- Have you ever shot so much video that your phone/camera got full and made you stop?
- Did you miss getting something on video because the phone/camera was full and you did not have the time or opportunity to upload or delete some video to make space for more?
- Has your DVR ever erased a show you wanted because you lacked space for a new recording?
- Has your DVR ever failed to record a new show because all your old video was marked "do not delete"?
If so, what you need is Progressive Deletion -- a compression method that lets your device "squeeze more in." Of course it is not infinite, but it can enable a lot of squeezing.
Progressive Deletion is a new spin on video compression that is the subject of one of my recently issued patents. It is not yet available on any device, but I am seeking manufacturers who want to offer this new feature to their users. If you are in the video industry and know people who might build this, please let me know -- and tell them! If you are a user who likes the idea, I am interested in hearing that also.
Background on Progressive Deletion is on the Web, but briefly, here is the basic concept.
- Many image compression algorithms allow for varying levels of compression, where the more you compress, the less the quality retained, and many cameras and DVRs allow you to set any of several levels of compression.
- Generally you pick one, and are stuck with it. But more flexibilty is applied in "progressive" video transmissions, where you might receive only a high significance layer if you have limited bandwidth, to get moderate quality, or additional lower significance layers if you have more bandwidth. The added layers add more quality when combined at the video player.
- But either way, once you have the video saved on your device, it can't be made smaller without reformatting, and that takes time (if enabled at all)

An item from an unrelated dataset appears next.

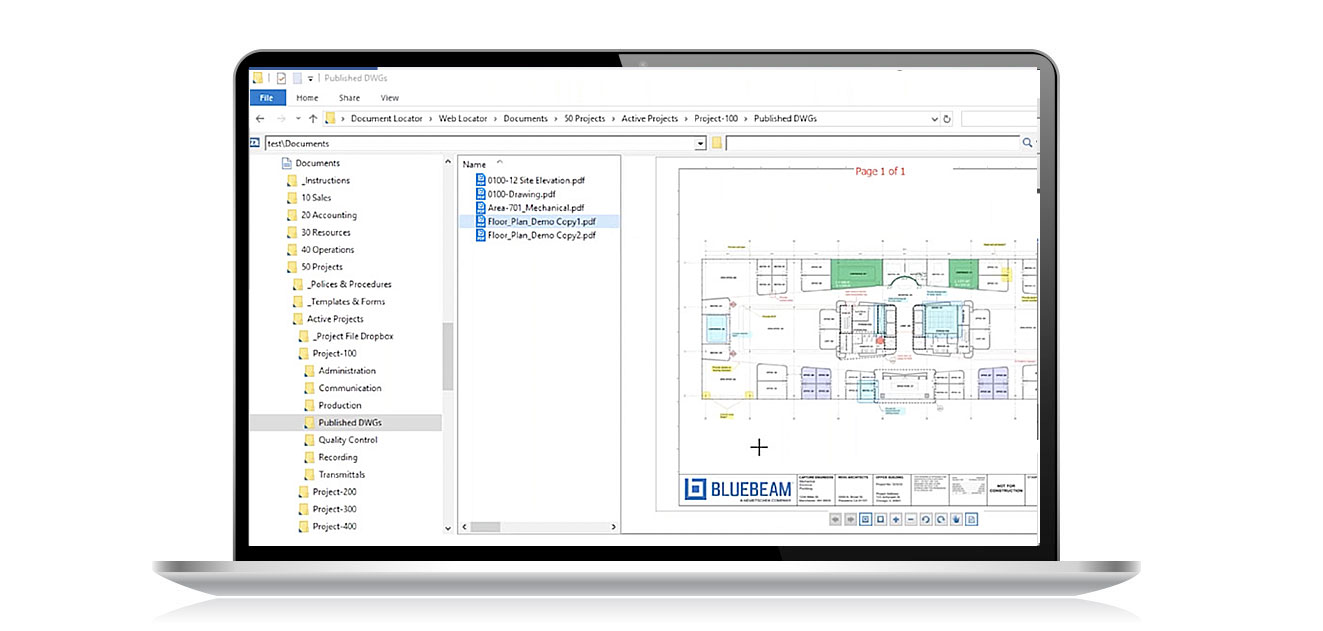Click the Name column header
1323x631 pixels.
[x=475, y=164]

- Progressive Deletion methods take this one step farther by storing video in your device layer by layer, so that an entire layer can be instantly deleted if you want to sacrifice some quality to free some space.
Thus you can "squeeze more in" by simply telling the device to delete some low significance layers, and just keep on shooting or recording. That could also be set as an automatic operation -- your device might indicate that you are reaching a deletion point, and just do it if you keep shooting or recording, with no interruption at all. Of course you might also be given the option to select specific videos to be squeezed or not.
All of this is done without changing the compression method, just by changing storage order (from by time, to by layer). It maintains compatibility with standard formats by just exporting the standard ordering when video is uploaded or transmitted (or importing from standard ordering when downloading).